The child and adolescent psychiatry fellowship program at Long Island Jewish Medical Center trains psychiatrists to understand; relate to, and treat the complex emotional, behavioral and developmental needs of children and teens. The United States is facing a shortage of child and adolescent psychiatrists. As of 2013, there were only 8,300 to treat more than 15 million children and teens in need of the special expertise of child and adolescent psychiatrists. The faculty and staff at Zucker Hillside are committed to addressing this shortfall through the development of exceptional clinicians in this field.
Our program provides a comprehensive exposure to the major theoretical, assessment, methodological, and treatment approaches in the field through our renowned didactic series and our unparalleled clinical opportunities with the greatest possible diversity of patients.
Fellows learn to conduct and coordinate comprehensive psychiatric evaluations and treatment of children, adolescents, and families as medical specialists who are proficient in a wide range of diagnostic assessments and therapeutic interventions, including expressive, supportive, individual, family, group, milieu, analytic, behavioral, cognitive, and pharmacologic therapies.
In this program there is a special focus on the child and adolescent psychiatrist’s role as member, manager and leader of multidisciplinary treatment teams, which involves close collaboration with psychologists, social workers, nurses, rehab therapists, teachers and other child specialists. This team approach is most notable in the evaluation and treatment of psychiatrically ill children/adolescents and their families. The integral relationship between pediatrics and psychiatry at the Cohen Children’s Medical Center (CCMC) and its wealth of clinical resources permits in-depth consultation and liaison experiences, as well as rotations in child neurology and developmental and behavioral pediatrics.
The didactic components of our program enrich the fellow’s basic fund of knowledge and provide a strong theoretical basis for the clinical practice of child and adolescent psychiatry. Fellows become critical readers of clinical and investigative child and adolescent psychiatric literature to better evaluate and re-evaluate evidence-based practice. They are also encouraged to develop their burgeoning roles as educators of other health professionals and trainees and to initiate and pursue research as well as their clinical interests.
Upon completion of their education and training, child and adolescent psychiatrists who were fellows here are able to fully function both independently and as consultants to pediatricians, schools, the court system, community agencies and interdisciplinary teams. Given our program’s strong emphasis on clinical care, didactics and research, and the leadership role of the fellow in the treatment of children, adolescents and families, many of our graduates have obtained full-time academic positions, while others have established successful private practices, and many others serve in local and national psychiatric organizations.

**SUPPLIED ENTRIES:**
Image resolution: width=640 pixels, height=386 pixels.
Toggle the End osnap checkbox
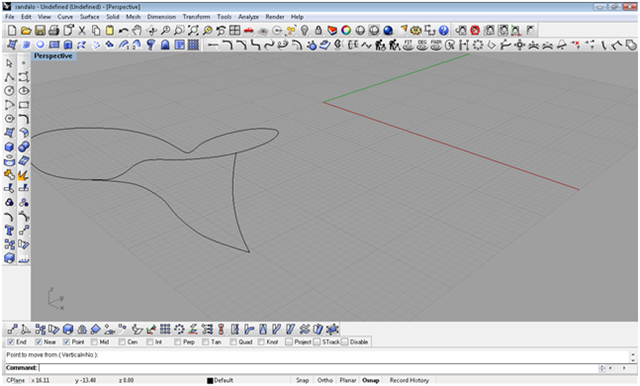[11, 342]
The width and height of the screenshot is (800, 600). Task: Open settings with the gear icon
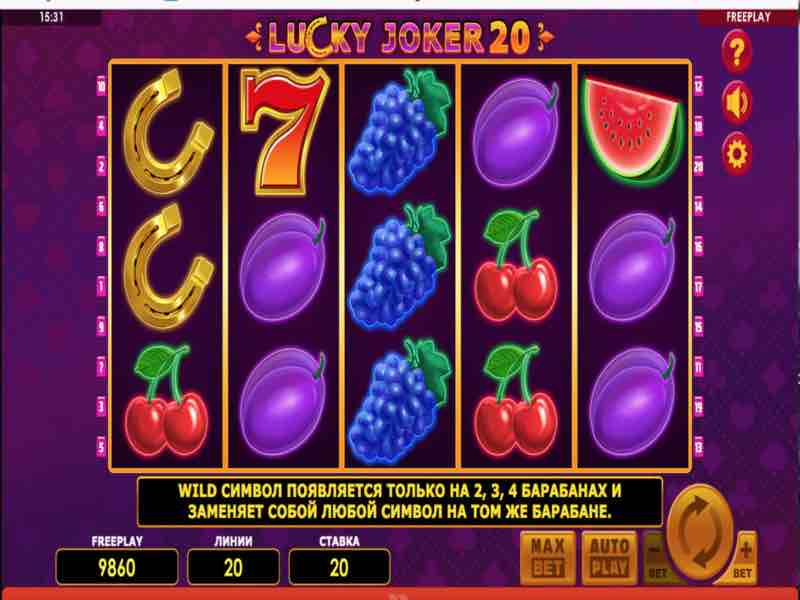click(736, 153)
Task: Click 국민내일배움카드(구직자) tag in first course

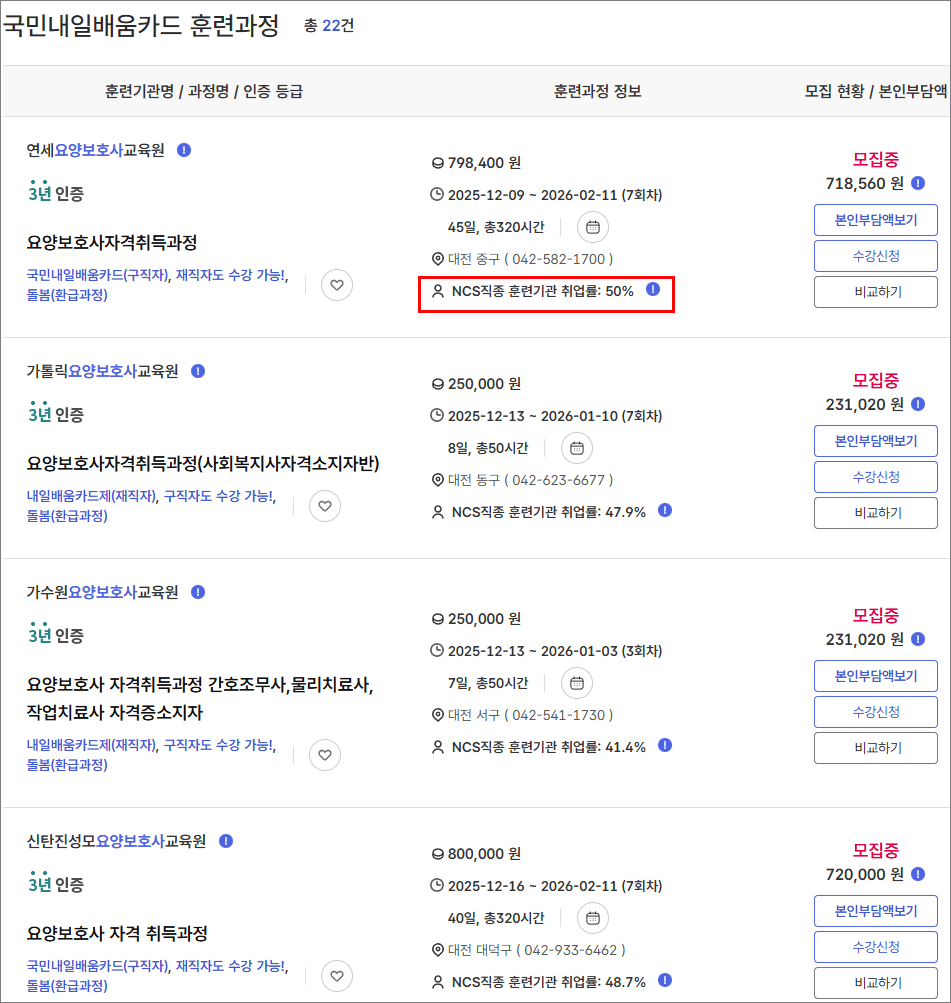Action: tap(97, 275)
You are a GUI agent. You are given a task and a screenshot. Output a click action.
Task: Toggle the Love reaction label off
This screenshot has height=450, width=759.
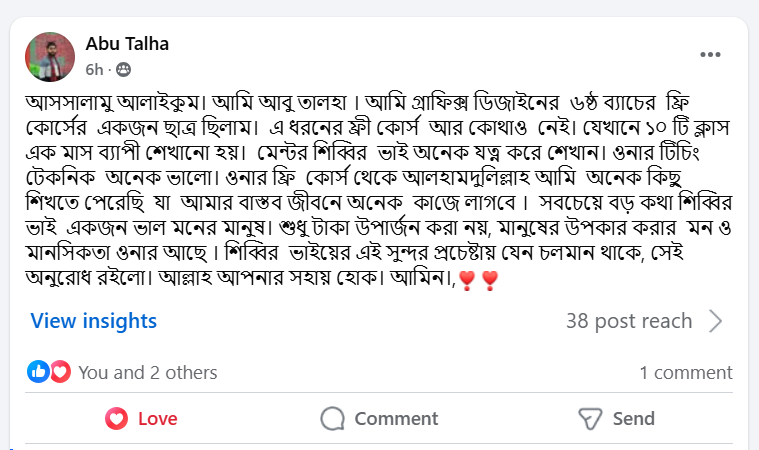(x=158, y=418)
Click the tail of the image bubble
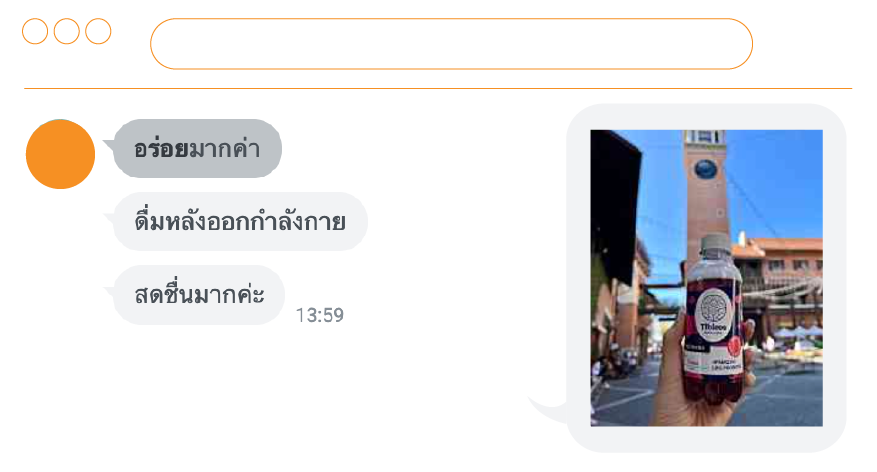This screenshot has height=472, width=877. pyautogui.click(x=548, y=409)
* * *
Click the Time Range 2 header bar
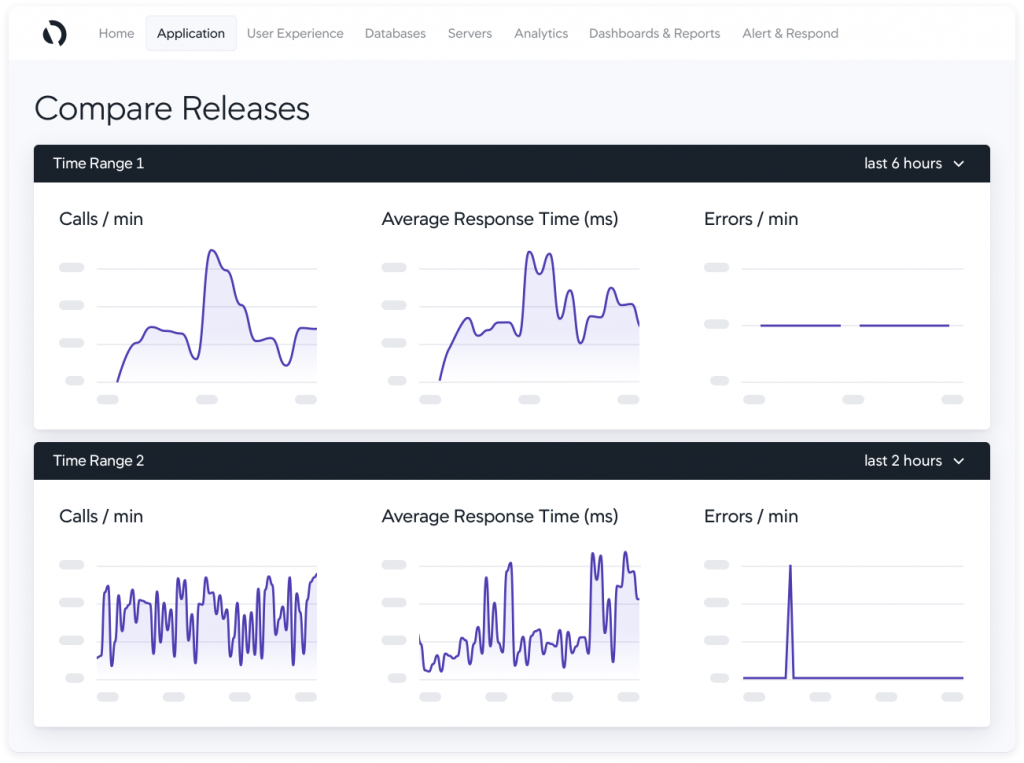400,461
--
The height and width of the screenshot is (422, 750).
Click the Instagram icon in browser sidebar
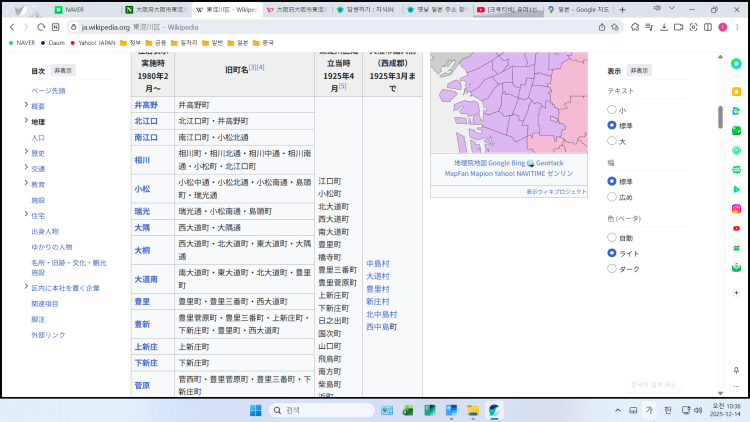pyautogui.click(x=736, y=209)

**EXERCISES TO COMPLETE:**
a) Answer these questions using the text on the child and adolescent psychiatry fellowship:
(i) As of 2013, how many child and adolescent psychiatrists were there in the United States?
(ii) At which medical center does the relationship between pediatrics and psychiatry permit consultation and liaison experiences?
(iii) To whom are graduates able to serve as consultants?
b) Copy the text on the child and adolescent psychiatry fellowship from "Our program provides" to "and pharmacologic therapies.".

**ACTIVITY ANSWERS:**
a)
(i) 8,300
(ii) Cohen Children's Medical Center (CCMC)
(iii) Pediatricians, schools, the court system, community agencies and interdisciplinary teams

b)
Our program provides a comprehensive exposure to the major theoretical, assessment, methodological, and treatment approaches in the field through our renowned didactic series and our unparalleled clinical opportunities with the greatest possible diversity of patients.
Fellows learn to conduct and coordinate comprehensive psychiatric evaluations and treatment of children, adolescents, and families as medical specialists who are proficient in a wide range of diagnostic assessments and therapeutic interventions, including expressive, supportive, individual, family, group, milieu, analytic, behavioral, cognitive, and pharmacologic therapies.